- Study text -
··········

So with the UK now firmly established as a data centre hotbed, how will these buildouts handle these power-constrained environments in the year to come? Let’s take a look at some specialised infrastructure we can see adopted in 2026 and beyond.

1.6T transceivers

Transceivers are ultimately the unsung heroes of data centres. While General and Central Processing Units (GPU/CPU) tend to dominate industry news, they wouldn’t be facilitated without the optical transceivers that actually move the data between them.

By converting electrical signals to optical signals, transceivers enable high speed communication over fibre at 100G, 400G, 800G - and now, 1600G. Referred to as ‘1.6T’, these transceivers already had made a huge impact on AI data centres in 2025 by empowering ultra-high-speed data transmission at 1.6 Terrabits per second.

The transceivers transform infrastructure by doubling the capacity of current 800G modules for faster exchange between Central Processing Units (CPUs) and storage in AI training clusters. In turn, this leads to longer inter-switch links up to 2km, extending bandwidth density and evolving existing architectures.

The implementation of these 1.6T transceivers is expected to reach over 10+ million this year, with companies like AddOn Networks, the world’s largest independent manufacturer of optical transceivers and high-speed cabling, expanding their transceiver offering with the addition of 1.6T last month to bolster low insertion loss and strong signal integrity.

Quantum preparations

Even with specialised GPUs and chips, some data centre workloads like power consumption and physical space are extremely resource intensive. With traditional scaling approaches reaching limits, quantum computing is seen as the solution to bridge this gap.

Quantum computing uses the principles of quantum mechanics to solve complex problems far beyond the capabilities of traditional, binary based computers. While fault-tolerant quantum computers are generally expected to be widespread in 5 to 15 years, quantum data centres from the likes of IBM have already appeared in Germany. 

But with quantum computers eventually possessing the capabilities to break traditional encryption methods like Rivest Shamir Adleman (RSA), defence is essential, and comes in the form of post-quantum cryptography (PQC).

PQC algorithms are designed to run on classical computers while resisting from quantum attacks. But with 84% of IT and telecoms operators currently not having any formal PQC plan in place according to the Trusted Computing Group’s State of PQC Readiness report, it will be intriguing to see how data centre operators pair the integration of quantum and PQC in years to come.

Precision, precision, precision

Precision proved everything for large-scale AI deployments in 2025 given the immense scale and tight latency requirements distributed across clusters. This demand for exact data movement pushed optical circuit switching (OCS) to the forefront of buildout requests.

OCS is an all-optical networking technology that directs light signals between fibres without electrical conversion, offering sub-microsecond latency and high Tbps-level bandwidth essential for hyperscale environments.

··········

Records held in a dataset
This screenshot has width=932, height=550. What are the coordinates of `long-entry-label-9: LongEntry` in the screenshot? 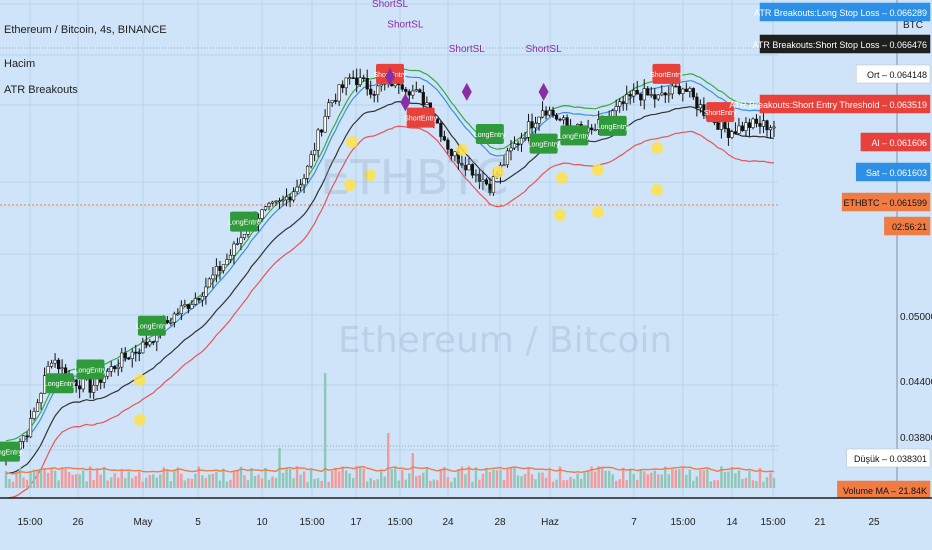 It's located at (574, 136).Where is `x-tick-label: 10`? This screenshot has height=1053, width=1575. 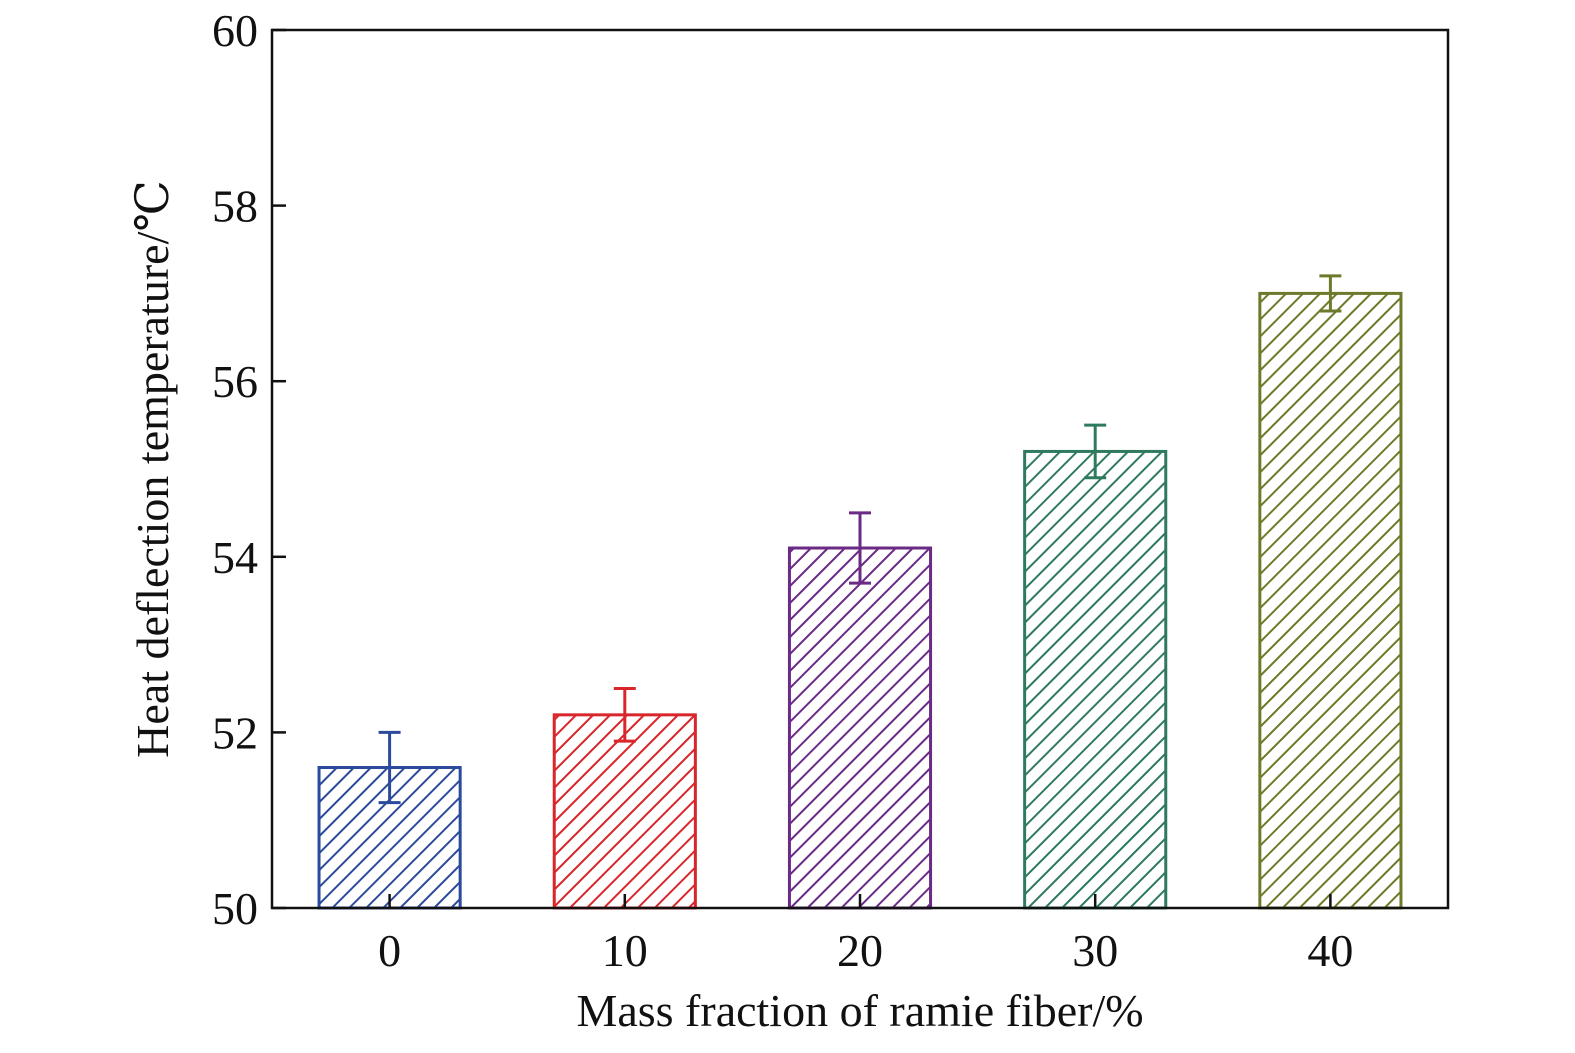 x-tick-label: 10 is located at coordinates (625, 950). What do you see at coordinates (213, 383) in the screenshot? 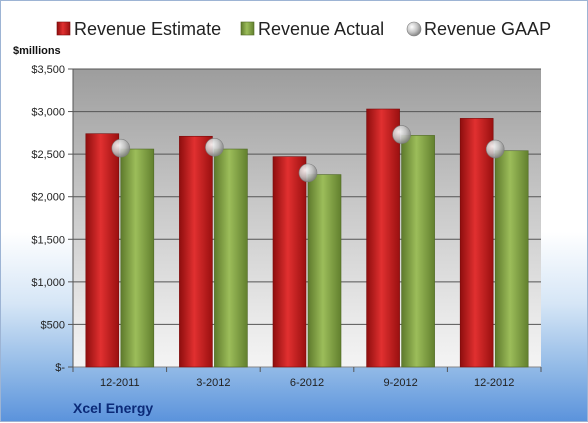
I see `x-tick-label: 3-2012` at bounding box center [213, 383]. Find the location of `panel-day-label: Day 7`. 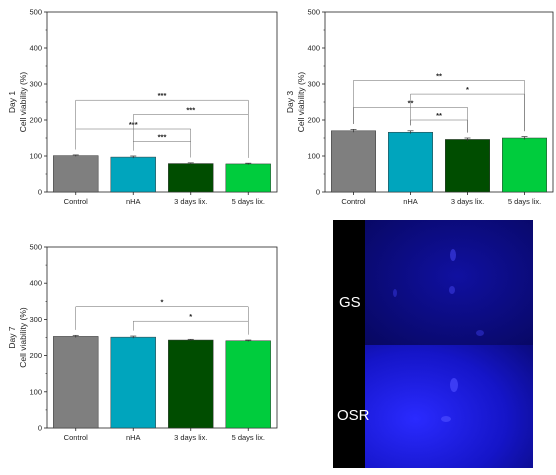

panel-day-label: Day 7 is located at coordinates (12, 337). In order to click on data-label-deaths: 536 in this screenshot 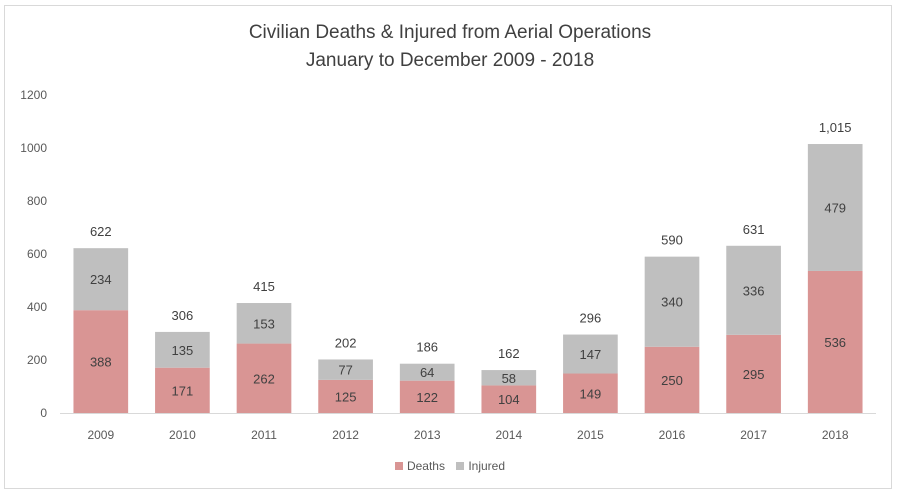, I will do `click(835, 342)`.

··········

- Request 1 -
Answer these questions from the data centre article.
(a) Up to what length does the article say inter-switch links can reach?
(b) In which country does the article say quantum data centres from IBM have already appeared?
(c) What percentage of IT and telecoms operators have no formal PQC plan, according to the report the article cites?
- Request 2 -
Translate this sentence from the data centre article into Spanish: "OCS is an all-optical networking technology that directs light signals between fibres without electrical conversion, offering sub-microsecond latency and high Tbps-level bandwidth essential for hyperscale environments."
- Request 3 -
State whether each statement agrees with the data centre article. Answer yes or no, and quote the words from the article that decide it.
(a) The 1.6T transceivers double the capacity of current 800G modules.
(b) Fault-tolerant quantum computers are already widespread.
(c) PQC algorithms need quantum computers in order to run.

- Solution 1 -
(a) Up to 2km.
(b) Germany.
(c) 84%.

- Solution 2 -
La OCS es una tecnología de redes totalmente óptica que dirige las señales de luz entre fibras sin conversión eléctrica, ofreciendo una latencia inferior al microsegundo y un alto ancho de banda del orden de Tbps, esencial para los entornos de hiperescala.

- Solution 3 -
(a) Yes: "doubling the capacity of current 800G modules"
(b) No: "fault-tolerant quantum computers are generally expected to be widespread in 5 to 15 years"
(c) No: "PQC algorithms are designed to run on classical computers while resisting from quantum attacks"